Outre le casting, d’autres aspects du film ont suscité des interrogations, notamment les costumes modernes et l’utilisation de guillemets autour du titre, suggérant une distance par rapport à l’œuvre originale. Les premières images ont également révélé une robe de mariée blanche pour Catherine, ce qui a été critiqué par certains comme une inexactitude historique. « La robe blanche et moelleuse que Catherine porte à l’écran ressemble davantage aux types de robes de mariée apparues plus tard au XIXe siècle », souligne le Dr O’Callaghan.
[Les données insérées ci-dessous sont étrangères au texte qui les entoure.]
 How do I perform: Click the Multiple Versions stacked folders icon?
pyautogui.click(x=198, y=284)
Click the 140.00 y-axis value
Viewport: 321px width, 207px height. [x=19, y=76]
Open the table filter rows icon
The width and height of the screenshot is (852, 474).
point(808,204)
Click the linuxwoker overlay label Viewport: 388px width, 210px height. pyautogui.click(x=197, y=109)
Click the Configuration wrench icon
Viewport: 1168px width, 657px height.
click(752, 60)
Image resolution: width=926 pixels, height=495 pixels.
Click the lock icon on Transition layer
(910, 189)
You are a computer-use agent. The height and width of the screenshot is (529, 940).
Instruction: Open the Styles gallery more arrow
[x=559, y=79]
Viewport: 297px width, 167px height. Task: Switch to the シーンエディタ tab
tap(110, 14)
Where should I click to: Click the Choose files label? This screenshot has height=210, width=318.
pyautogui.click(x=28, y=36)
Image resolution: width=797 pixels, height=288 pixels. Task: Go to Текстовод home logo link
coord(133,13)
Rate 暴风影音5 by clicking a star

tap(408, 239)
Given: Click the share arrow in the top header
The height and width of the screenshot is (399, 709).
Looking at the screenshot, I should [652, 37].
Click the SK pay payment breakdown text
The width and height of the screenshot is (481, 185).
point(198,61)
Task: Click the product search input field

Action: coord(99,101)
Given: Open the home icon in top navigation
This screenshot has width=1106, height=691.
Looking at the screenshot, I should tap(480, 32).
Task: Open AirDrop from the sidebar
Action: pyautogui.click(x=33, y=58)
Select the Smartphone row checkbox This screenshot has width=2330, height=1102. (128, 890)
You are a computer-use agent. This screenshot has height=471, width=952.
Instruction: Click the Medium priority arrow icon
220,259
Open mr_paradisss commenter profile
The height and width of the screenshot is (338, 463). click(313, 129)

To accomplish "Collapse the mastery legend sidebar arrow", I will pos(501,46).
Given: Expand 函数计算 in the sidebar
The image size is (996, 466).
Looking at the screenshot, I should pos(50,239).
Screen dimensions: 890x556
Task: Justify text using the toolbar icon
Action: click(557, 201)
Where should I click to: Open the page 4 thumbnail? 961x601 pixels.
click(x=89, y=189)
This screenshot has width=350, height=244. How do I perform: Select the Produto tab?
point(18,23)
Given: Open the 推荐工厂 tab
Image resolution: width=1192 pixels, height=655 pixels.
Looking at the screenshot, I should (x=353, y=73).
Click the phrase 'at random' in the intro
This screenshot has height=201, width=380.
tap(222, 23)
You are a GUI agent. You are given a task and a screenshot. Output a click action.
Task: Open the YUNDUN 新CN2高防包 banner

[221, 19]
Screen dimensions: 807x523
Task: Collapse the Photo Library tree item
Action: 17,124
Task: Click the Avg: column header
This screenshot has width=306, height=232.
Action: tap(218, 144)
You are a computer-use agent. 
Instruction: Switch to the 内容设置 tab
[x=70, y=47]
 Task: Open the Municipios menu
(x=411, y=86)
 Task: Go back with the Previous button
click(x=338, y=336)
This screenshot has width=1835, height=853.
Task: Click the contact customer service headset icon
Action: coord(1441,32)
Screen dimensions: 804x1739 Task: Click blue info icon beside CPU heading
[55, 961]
Émerald Fennell s’est fait connaître avec son premier long métrage, Promising Young Woman (2020), une comédie noire acclamée par la critique qui abordait les thèmes de la violence sexuelle et de la vengeance. Stephen A Russell, critique de cinéma à ABC Arts, a qualifié ce film de « condamnation sans faille de la violence masculine contre les femmes, portée par une performance remarquable de Carey Mulligan ». Son deuxième film, Saltburn (2023), a également divisé les critiques, certains saluant son audace, tandis que d’autres le trouvaient trop provocateur.
Les premières réactions au film Wuthering Heights sont partagées. Anne Thompson, rédactrice en chef d’IndieWire, a prédit que le film « monterait en flèche au box-office ». Kirsten Lopez, critique, a salué les modifications apportées au texte par Fennell, affirmant que « les filles d’Emily Brontë comme moi vont manger les Hauts de Hurlevent avec une cuillère ». D’autres réactions ont souligné les performances d’Elordi et de Margot Robbie, tout en exprimant des réserves quant à la durée du film (2 heures et 16 minutes).
Au-delà des aspects esthétiques, le Dr O’Callaghan insiste sur l’importance de ne pas glorifier la relation toxique entre Cathy et Heathcliff. « Pour moi, la complexité de la frontière ténue entre l’amour, la perte et le chagrin est primordiale dans Wuthering Heights, tout comme l’histoire de la vengeance », explique-t-elle. « Heathcliff est un personnage qui est aimé et détesté par les lecteurs dans une égale mesure – et dans certains cas, les lecteurs aiment aussi le détester. Il est autant injurié que plaint. »
Les Hauts de Hurlevent seront en salles en France à partir du 12 février.